• [Exercise] From the line with "How do I perform: Click" through the end of the records, write those lines out again with "ukulele" changed to "banjo" and nothing else altered. Leave out the pictures.

• [Material to process]
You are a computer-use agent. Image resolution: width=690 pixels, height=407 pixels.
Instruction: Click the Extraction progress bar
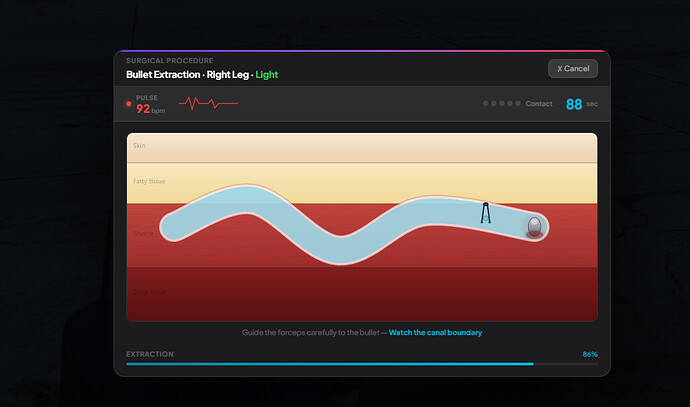(x=362, y=364)
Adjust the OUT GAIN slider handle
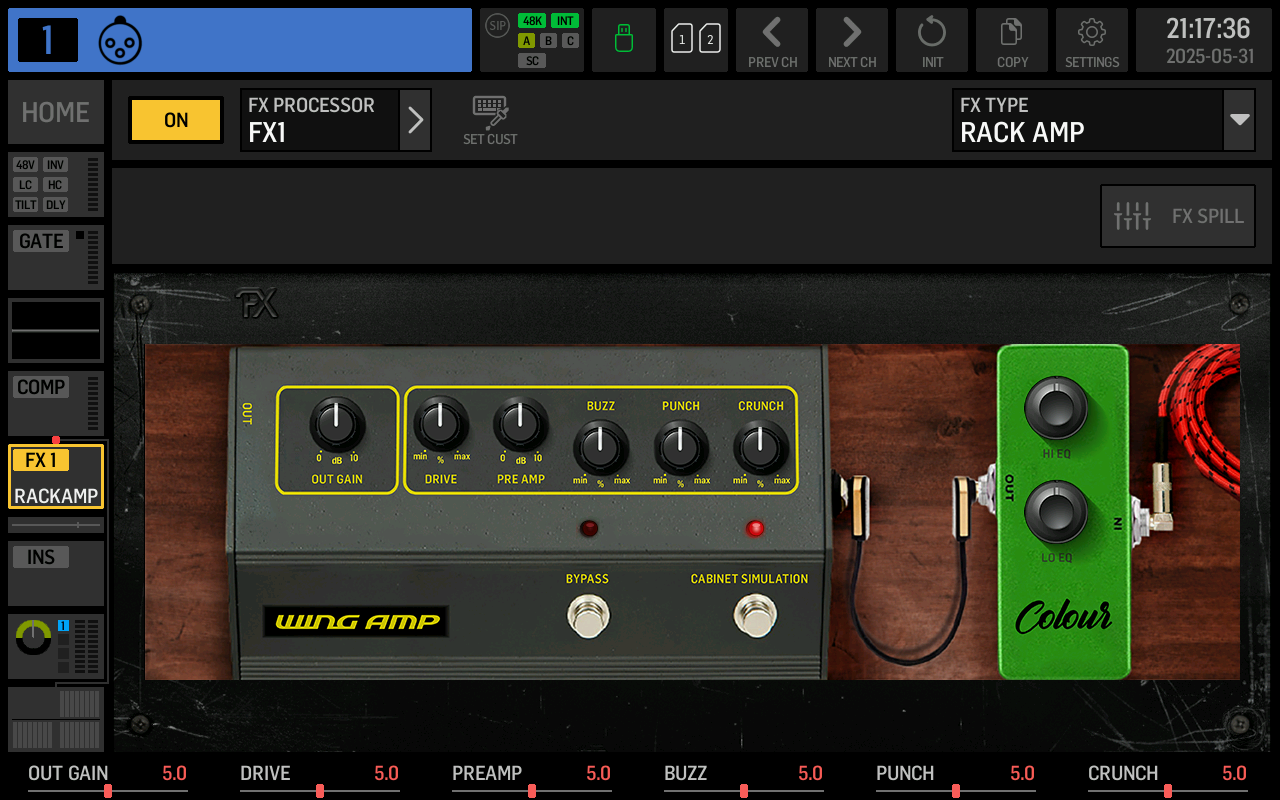Viewport: 1280px width, 800px height. 107,789
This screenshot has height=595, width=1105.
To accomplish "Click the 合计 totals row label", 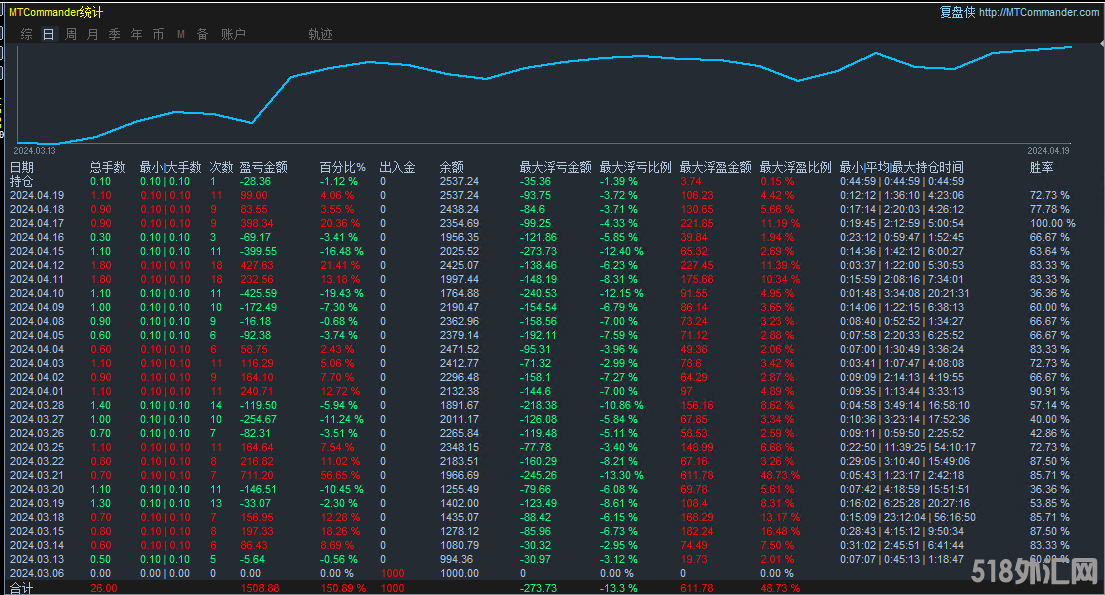I will point(22,589).
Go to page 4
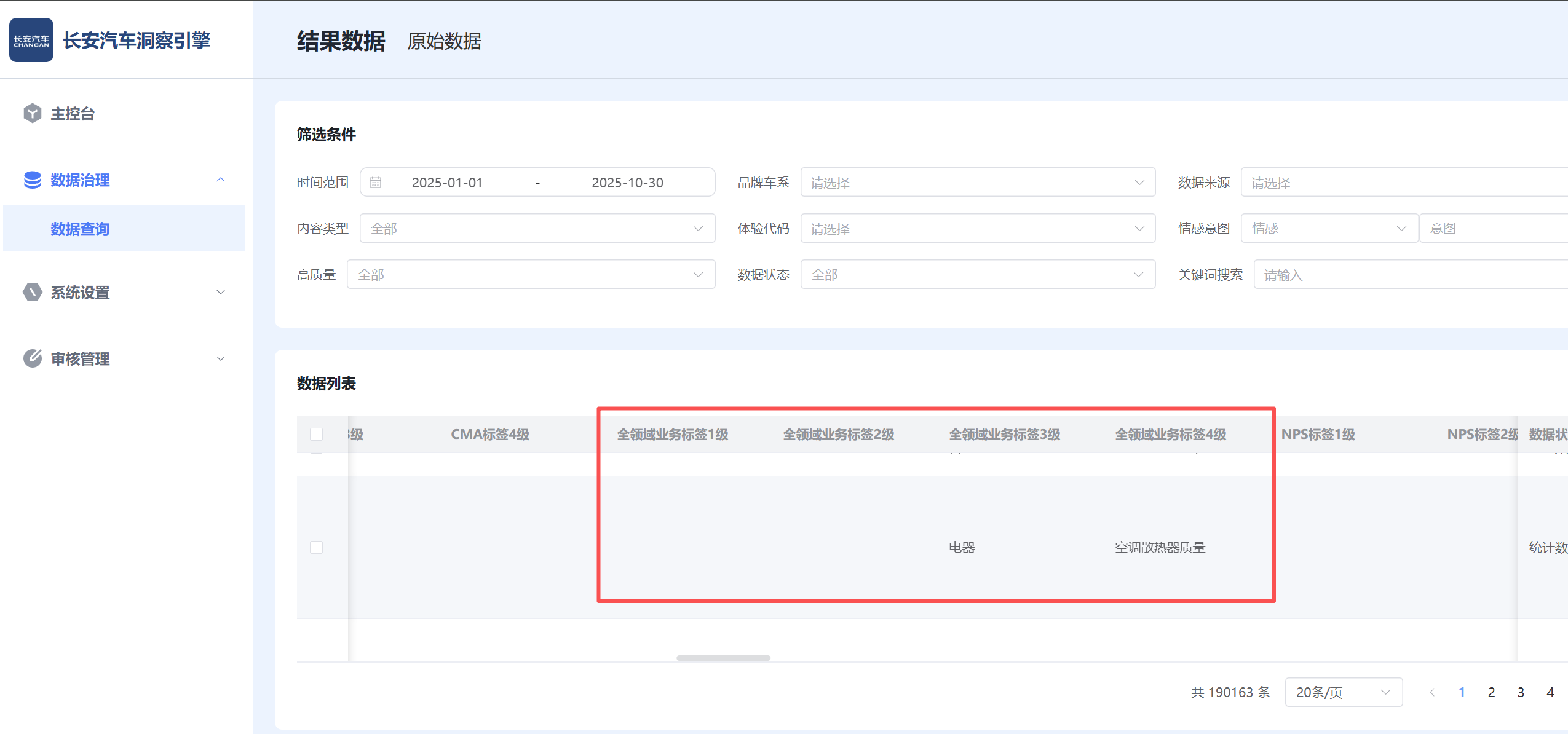Viewport: 1568px width, 734px height. pos(1550,692)
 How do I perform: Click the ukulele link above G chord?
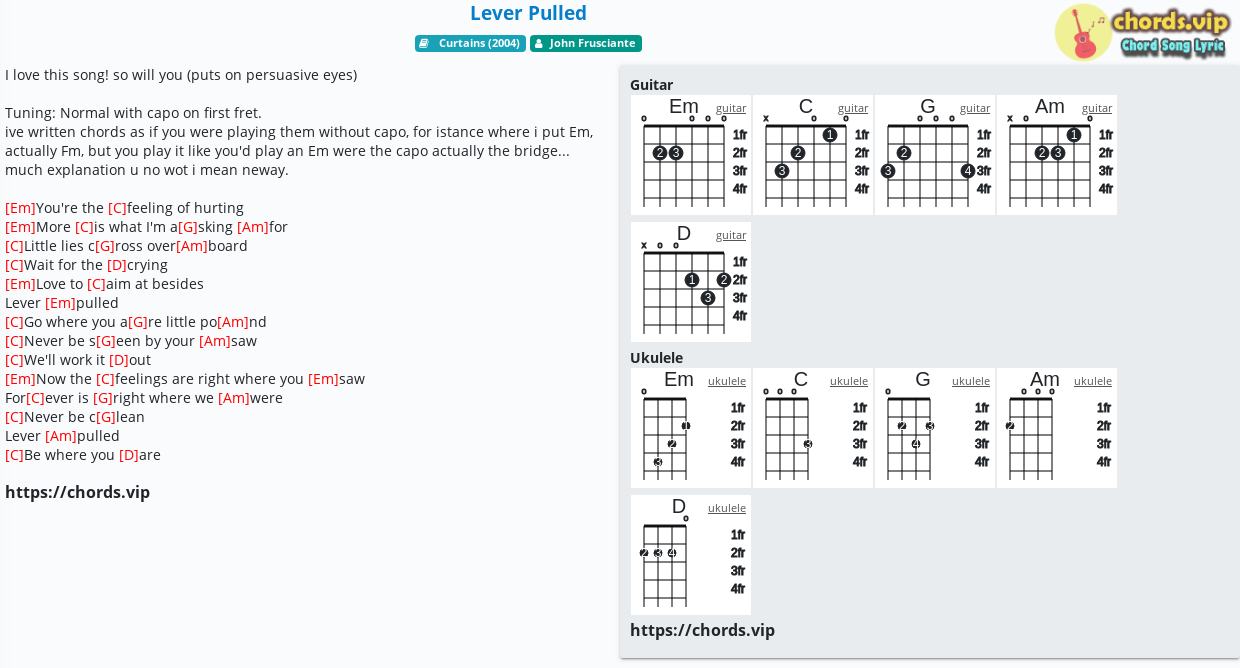click(x=971, y=381)
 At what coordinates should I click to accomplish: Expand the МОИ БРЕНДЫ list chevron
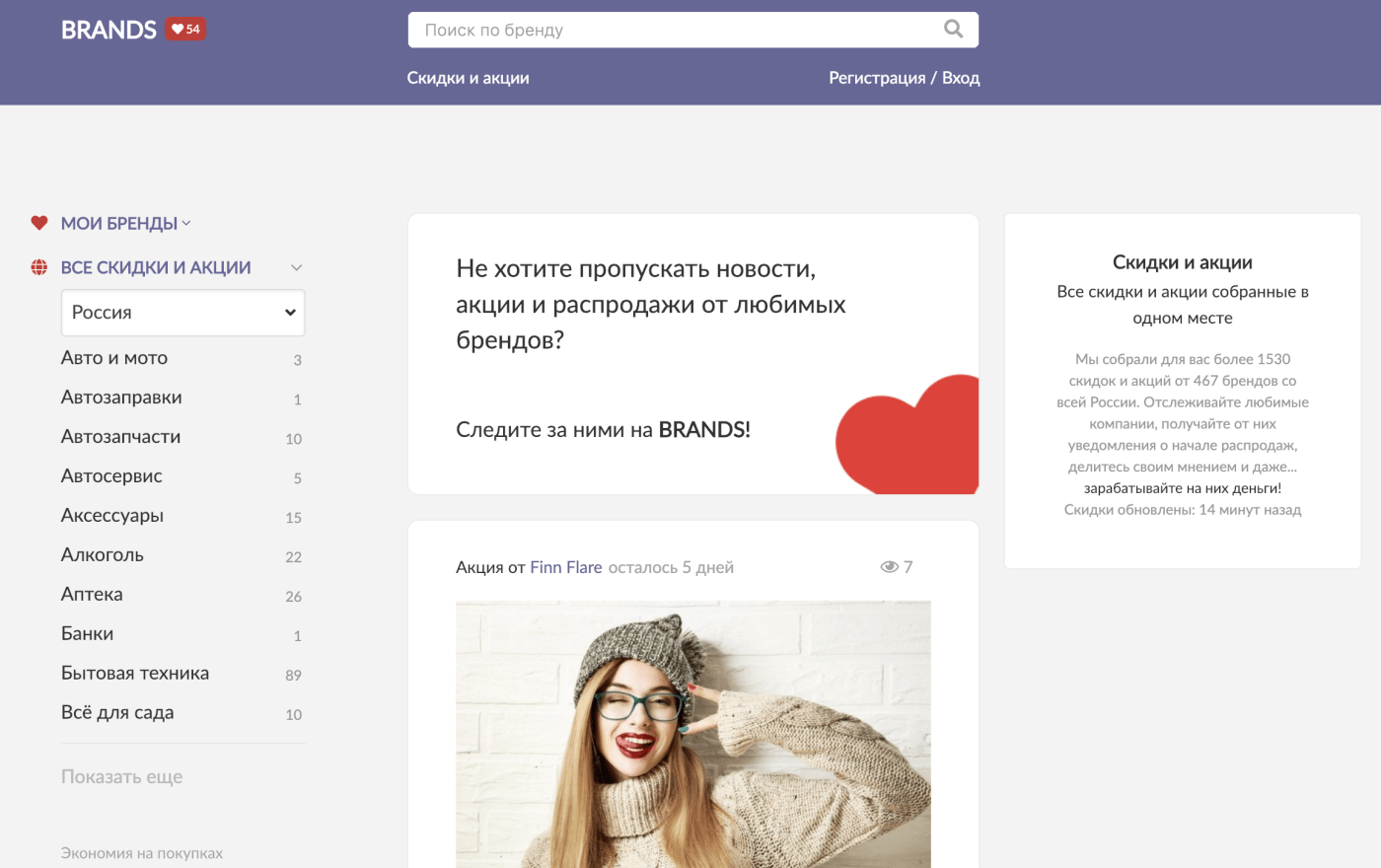point(185,223)
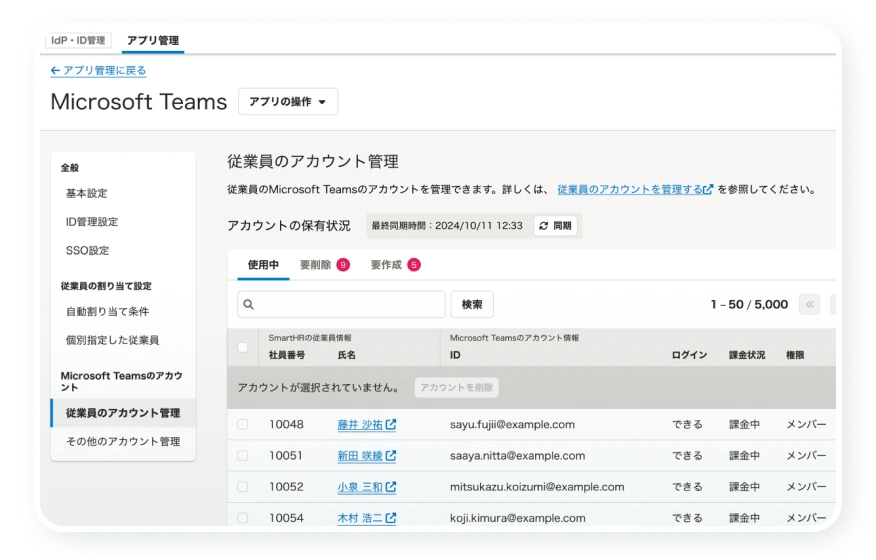The width and height of the screenshot is (876, 560).
Task: Click the search magnifier icon in search field
Action: [x=249, y=304]
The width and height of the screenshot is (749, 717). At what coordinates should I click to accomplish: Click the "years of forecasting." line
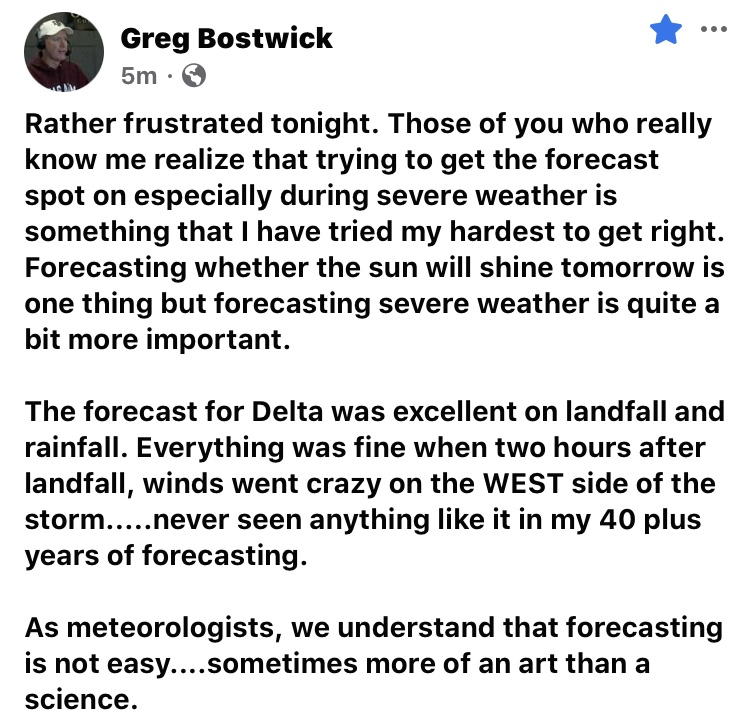click(162, 557)
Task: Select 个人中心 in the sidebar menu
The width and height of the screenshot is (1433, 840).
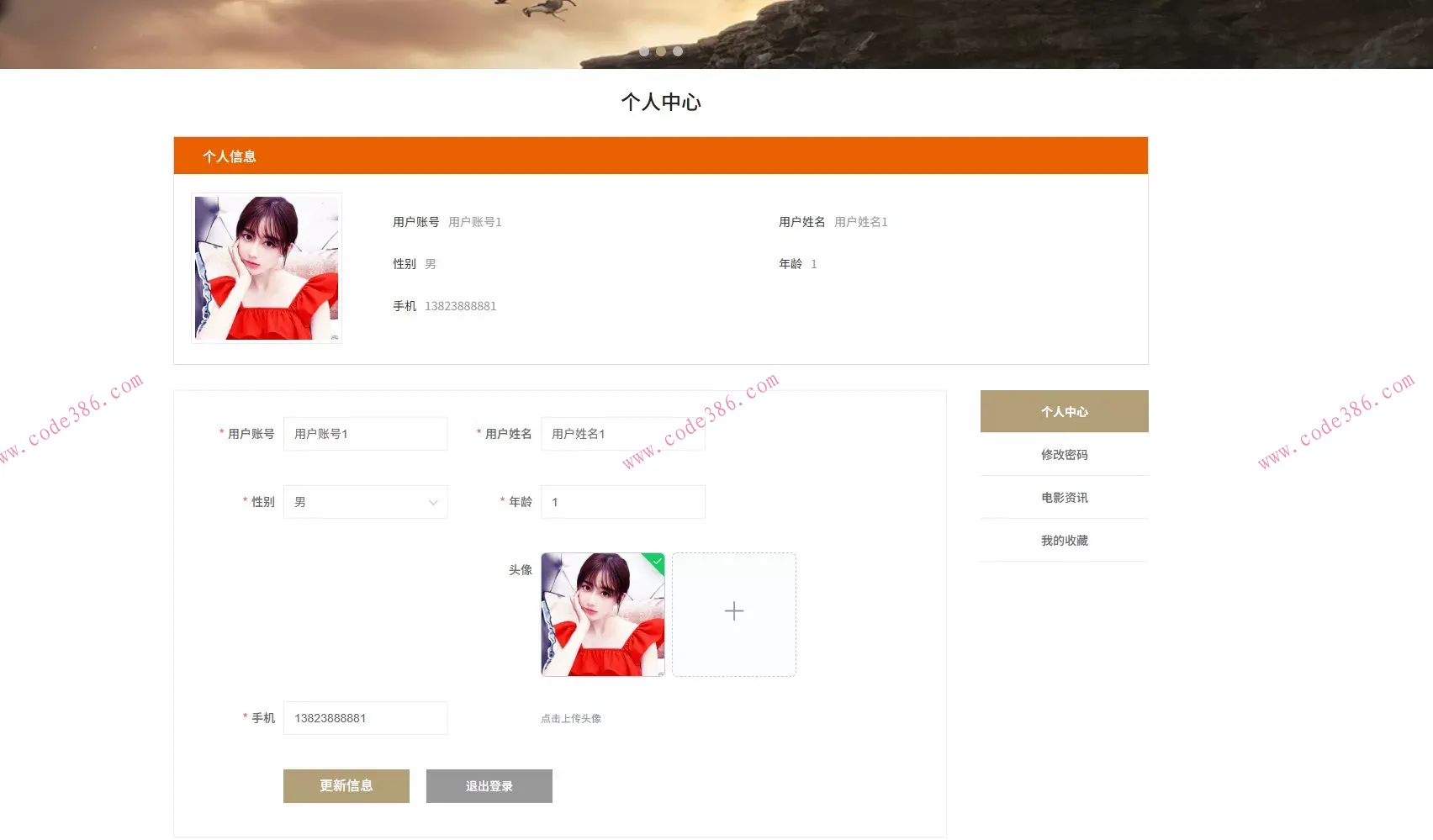Action: [1063, 411]
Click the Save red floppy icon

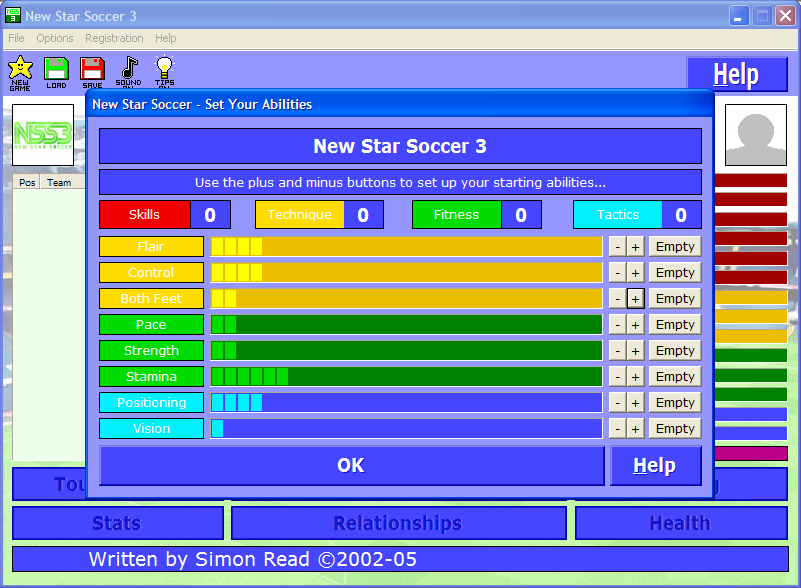pyautogui.click(x=92, y=72)
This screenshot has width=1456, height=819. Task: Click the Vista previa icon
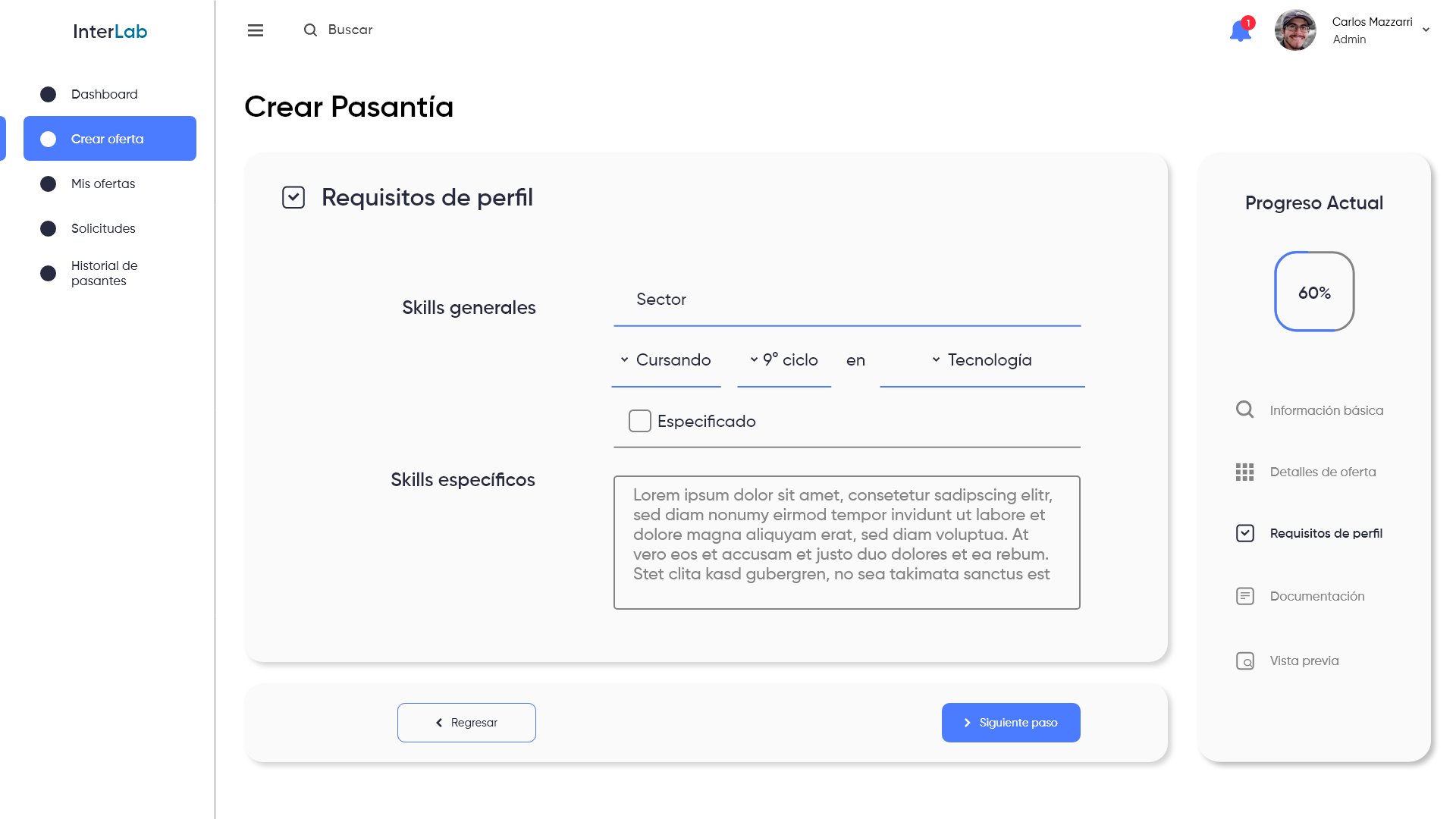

• [Result]
 How do I perform: Click the banjo link above G chord?
click(x=971, y=381)
 At what coordinates should I click to accomplish: Expand the МОИ БРЕНДЫ list chevron
point(185,223)
The width and height of the screenshot is (876, 560).
Task: Click the search magnifier icon in search field
Action: [x=249, y=304]
The width and height of the screenshot is (749, 717). At what coordinates should I click to accomplish: Click the "years of forecasting." line
click(162, 557)
Task: Select 个人中心 in the sidebar menu
The width and height of the screenshot is (1433, 840).
Action: [1063, 411]
Click the Save red floppy icon

pyautogui.click(x=92, y=72)
This screenshot has width=1456, height=819. Task: Click the Vista previa icon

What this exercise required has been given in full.